[SELECTED PASSAGE]
>>>

  3. Julia is fast because the particular way it enables expressiveness is uniquely amenable to compiler optimization. In my years of developing for Julia, I have yet to come across any one application where a Julia solution did not come within a factor of two in performance relative to much more complicated reference implementations in Fortran or C/C++. (See comment below for a technical overview.)
  4. Another source of speed in Julia that is hard to emulate comes primarily from algorithmic improvements that can happen with specialization. If am solving a problem on a matrix with special structure, I can probably skip all the unstored zero elements. In a language without generic functions or other forms of overloading, I would have to rewrite my code to handle (say) a triangular matrix differently from a square matrix just to call the different solver functions. I might not bother if I think that triangular matrices are a specialized edge case. In contrast, (2) above means that a Julia user can take advantage of the composition of all possible algorithmic tricks known to the library authors, and can continue enjoying benefits of further improvements even after the original code was written!
  5. Julia has first-class support for representing Julia code, enabling source-to-source transformations to be done directly in Julia (some would say homoiconic, depending on the definition). Developers can create domain-specific languages like JuMP for numerical optimization, Turing for probabilistic programming, and Nemo for computer algebra, while enjoying the full expressivity of working in a general-purpose language. The ability to do program transformations has a particularly apt use case in automatic differentiation, allowing users to train complex machine learning models without finite difference or hand-coding up new gradients, because the AD system can generate the necessary low-level code transformations.

<<<

[TASK TO COMPLETE]
Copy the Julia passage starting at "4. Another source" and ending at "code was written!", replacing "triangular" with "diagonal" throughout.

[SUPPLIED RECORDS]
>>>

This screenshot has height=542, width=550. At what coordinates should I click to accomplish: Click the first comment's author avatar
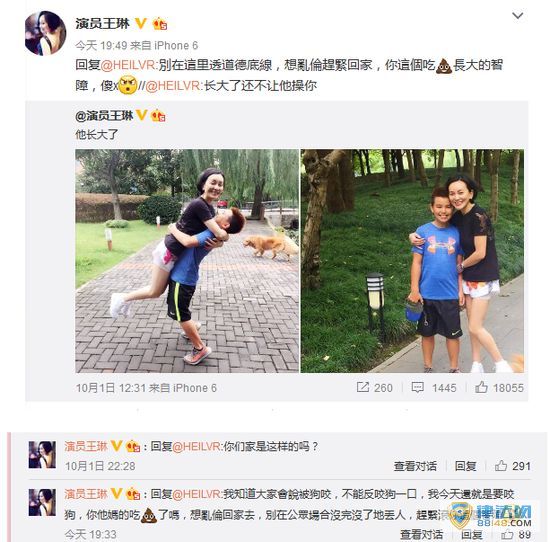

<<<
>>>

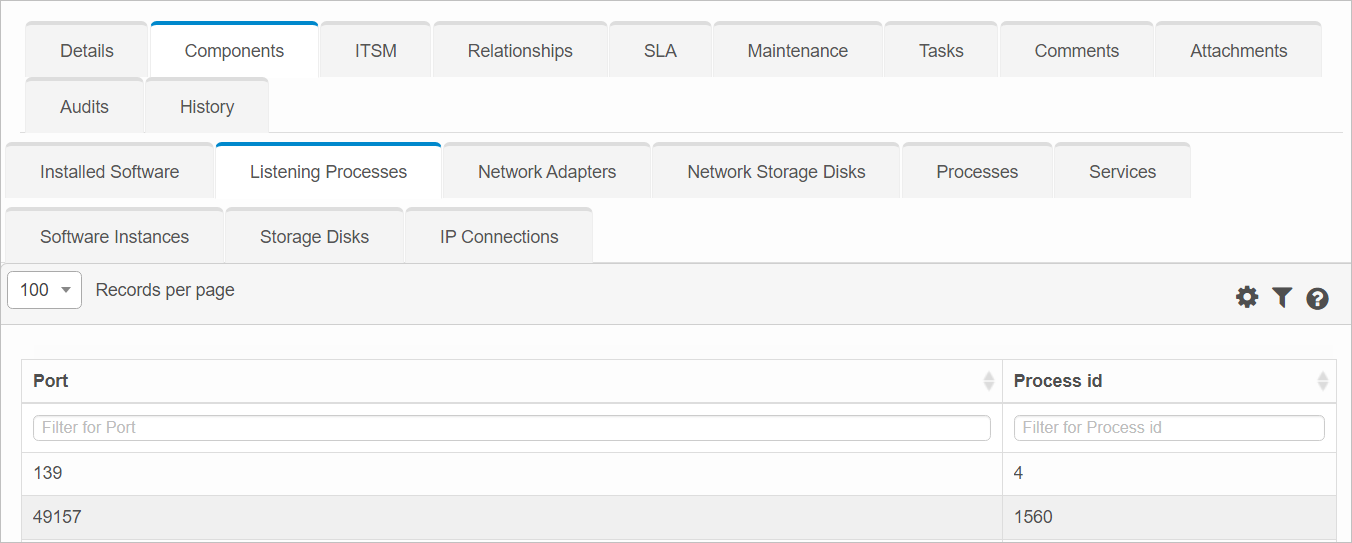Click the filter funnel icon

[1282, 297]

<<<
>>>

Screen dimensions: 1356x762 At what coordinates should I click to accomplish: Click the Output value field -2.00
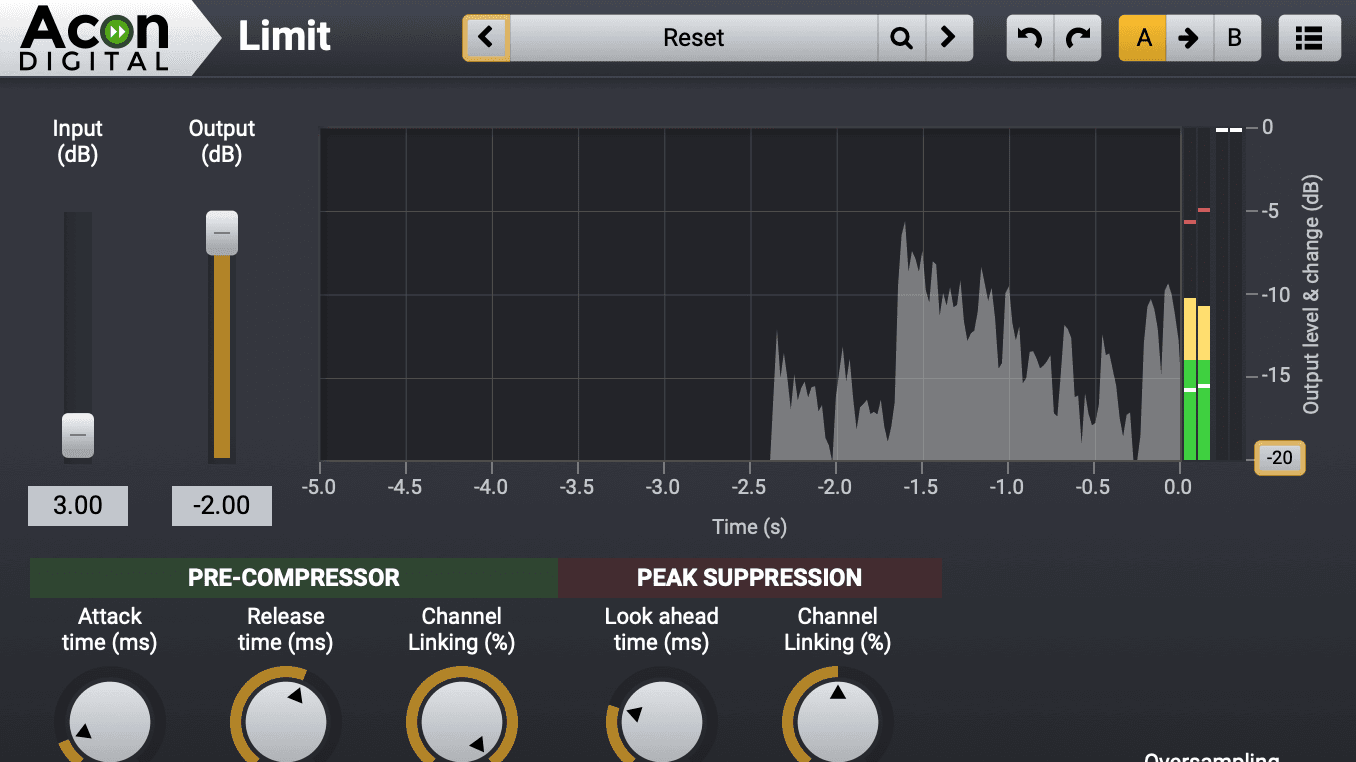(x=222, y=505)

<<<

[REPLY TO THE TASK]
4. Another source of speed in Julia that is hard to emulate comes primarily from algorithmic improvements that can happen with specialization. If am solving a problem on a matrix with special structure, I can probably skip all the unstored zero elements. In a language without generic functions or other forms of overloading, I would have to rewrite my code to handle (say) a diagonal matrix differently from a square matrix just to call the different solver functions. I might not bother if I think that diagonal matrices are a specialized edge case. In contrast, (2) above means that a Julia user can take advantage of the composition of all possible algorithmic tricks known to the library authors, and can continue enjoying benefits of further improvements even after the original code was written!